How interleaving works
To evaluate the impact of a new ranker in an A/B test, we randomly split Thumbtack’s consumers into a control group that sees ordered search results generated by our existing production ranker and a treatment group that sees ordered search results generated by the new ranker. We then perform a hypothesis test to check if there is a statistically significant difference in engagement (e.g. click rate) between the control and treatment groups. In contrast, an interleaving test does not split the consumers into separate groups but rather serves a combined list of search results from the control ranker and the treatment ranker interleaved together.

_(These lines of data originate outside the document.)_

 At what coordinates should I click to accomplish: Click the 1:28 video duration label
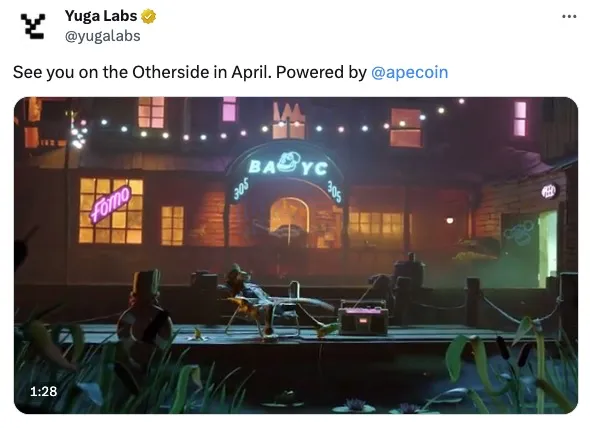(44, 391)
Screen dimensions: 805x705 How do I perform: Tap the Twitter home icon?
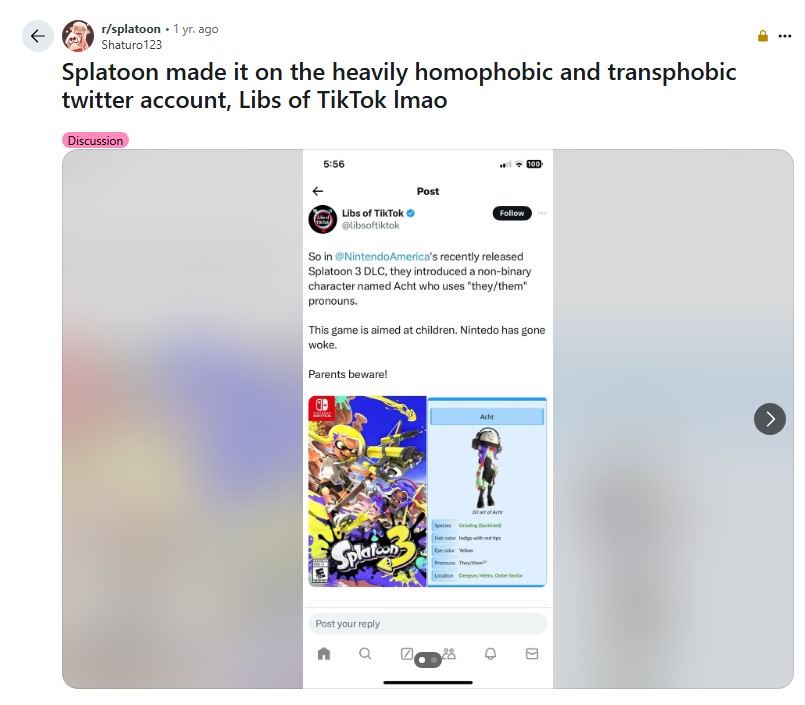[x=324, y=653]
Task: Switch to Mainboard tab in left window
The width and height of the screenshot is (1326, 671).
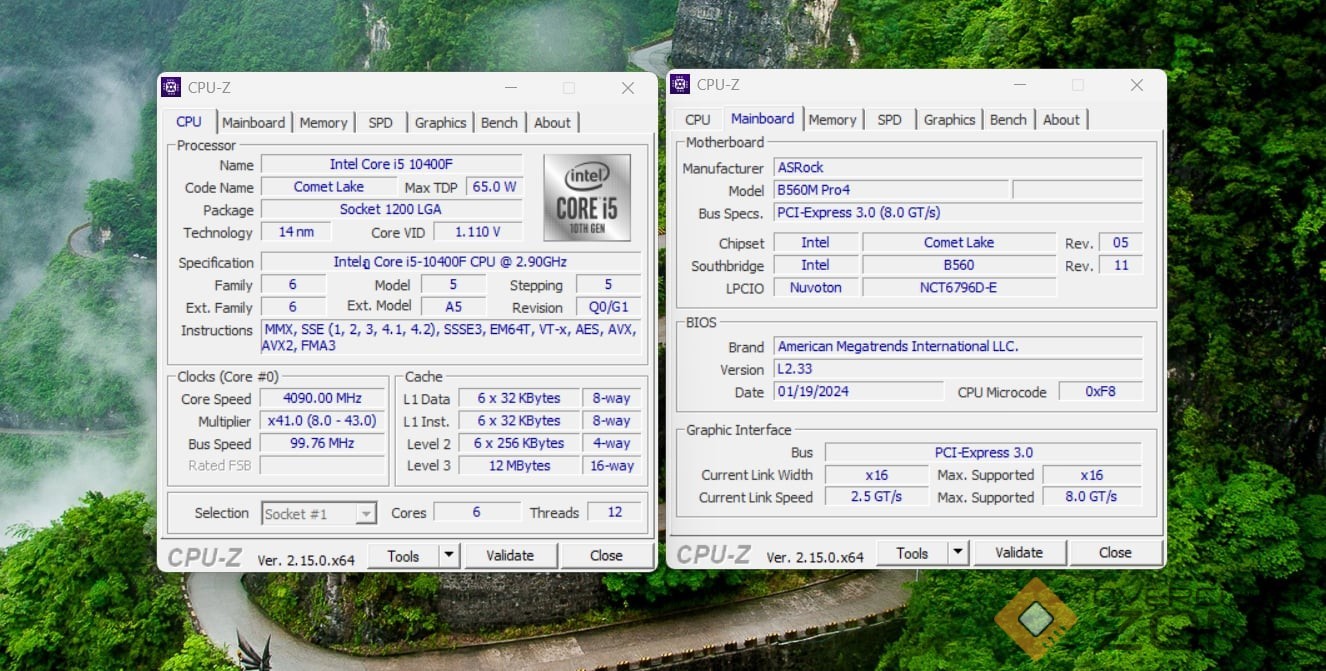Action: coord(253,123)
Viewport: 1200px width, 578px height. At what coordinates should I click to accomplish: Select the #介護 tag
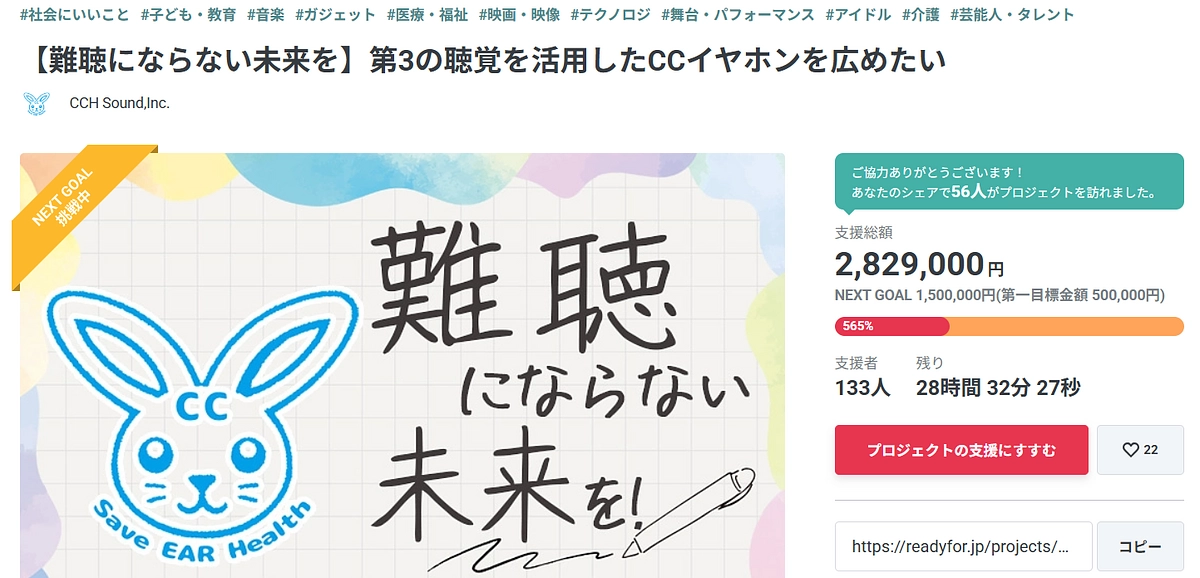click(x=921, y=15)
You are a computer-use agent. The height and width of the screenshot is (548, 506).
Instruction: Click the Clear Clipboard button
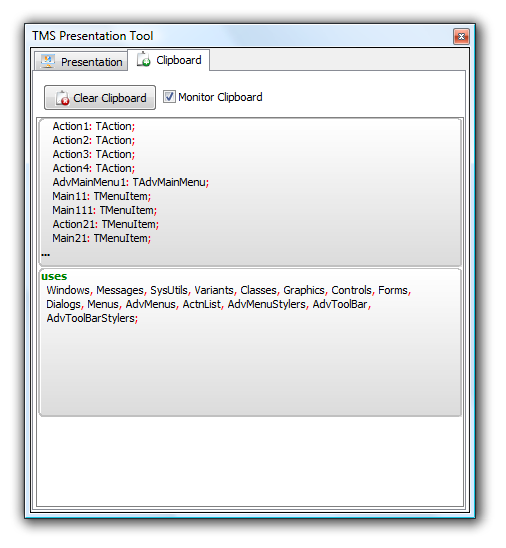100,98
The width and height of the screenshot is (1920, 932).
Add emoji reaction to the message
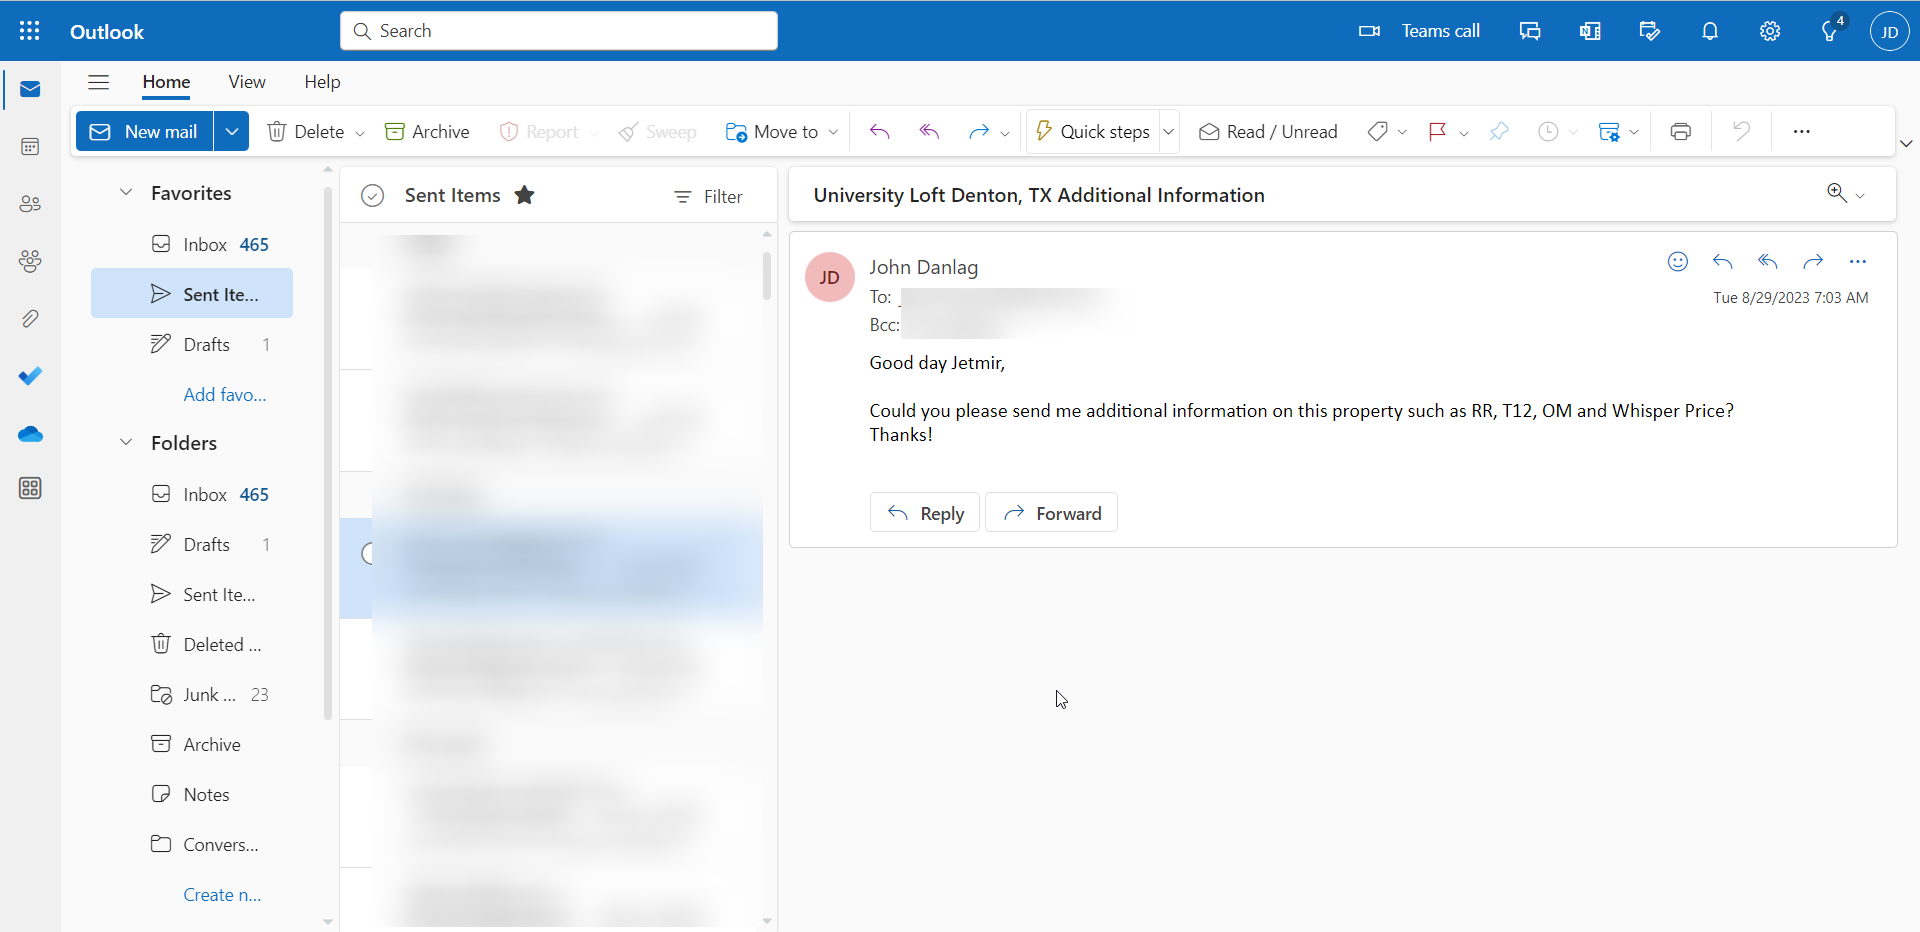tap(1677, 262)
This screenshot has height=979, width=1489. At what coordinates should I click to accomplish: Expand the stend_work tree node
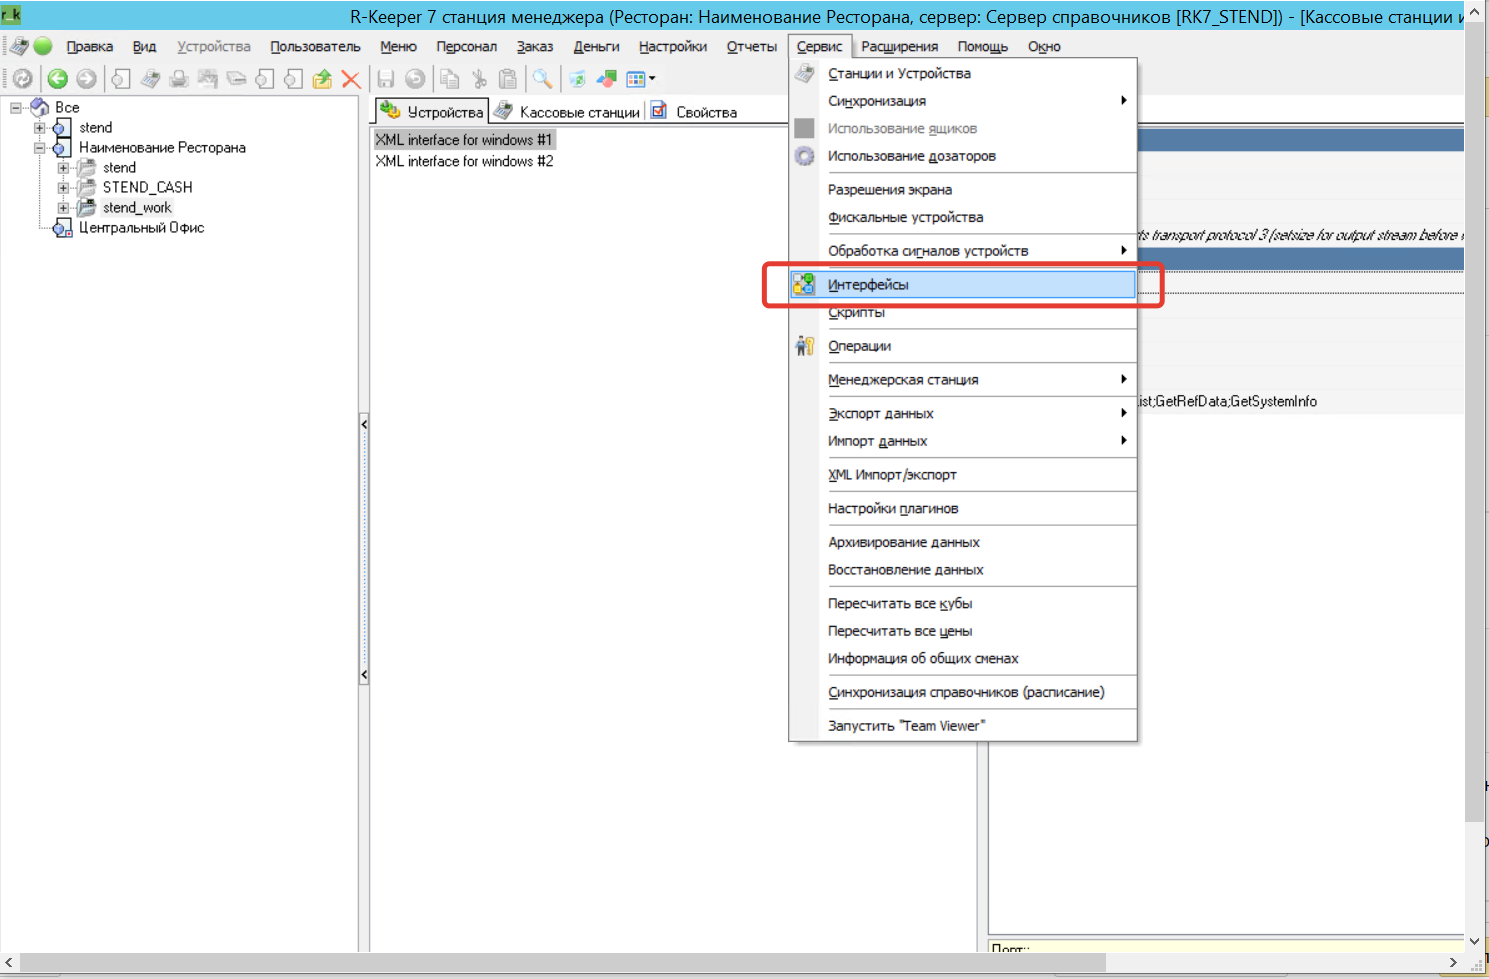tap(63, 208)
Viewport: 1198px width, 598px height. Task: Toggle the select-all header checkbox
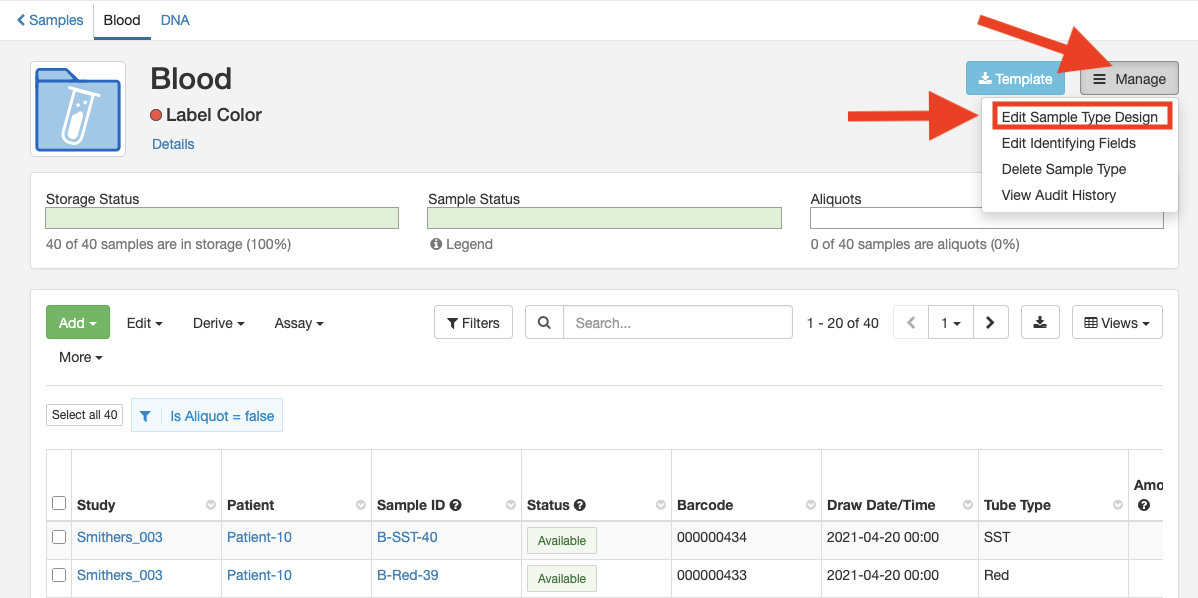[59, 504]
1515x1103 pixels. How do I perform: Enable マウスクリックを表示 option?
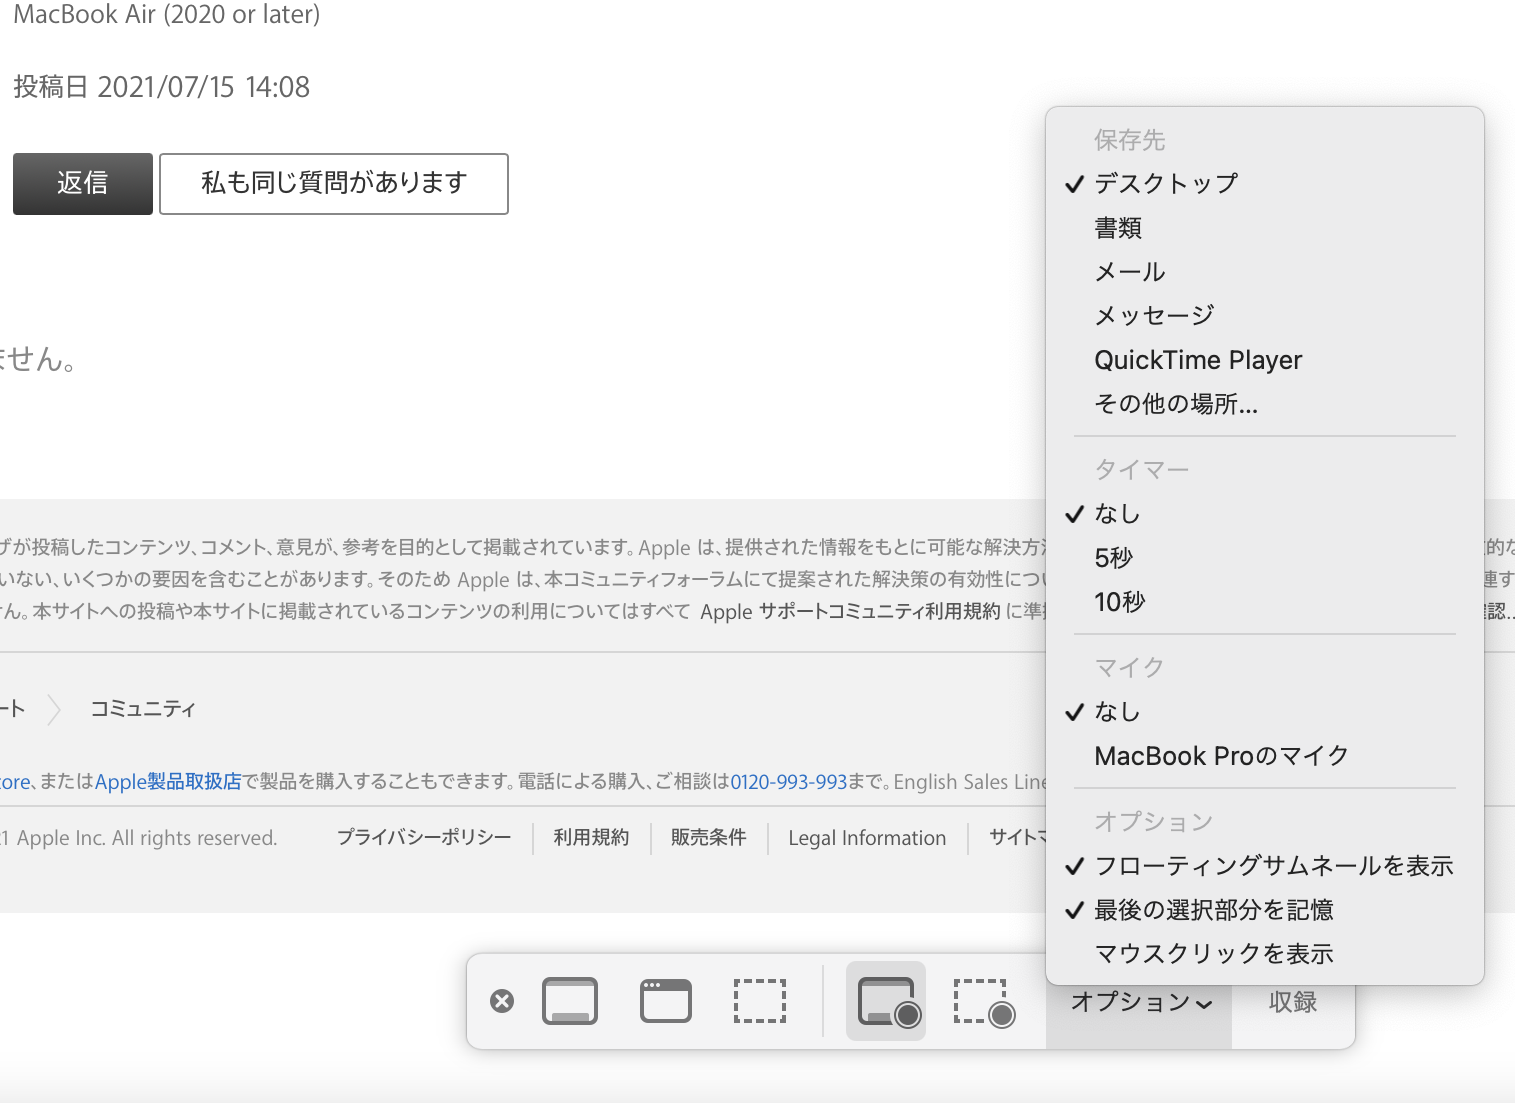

An interleaved list is built over rounds where in each round the control ranker and treatment ranker each submit their highest-ranked professional that isn’t already in the interleaved list [1]. If both rankers choose the same professional in a round, then one of the rankers must move down to their next highest ranking professional. A coin flip at the start of each round determines whether the control or treatment ranker goes first in submitting their professional to the interleaved list; this bit of randomization mitigates the impact of position bias that is caused by consumers being more likely to contact pros that are ranked higher in a list (in contrast to the alternative where one ranker always picked first in each round).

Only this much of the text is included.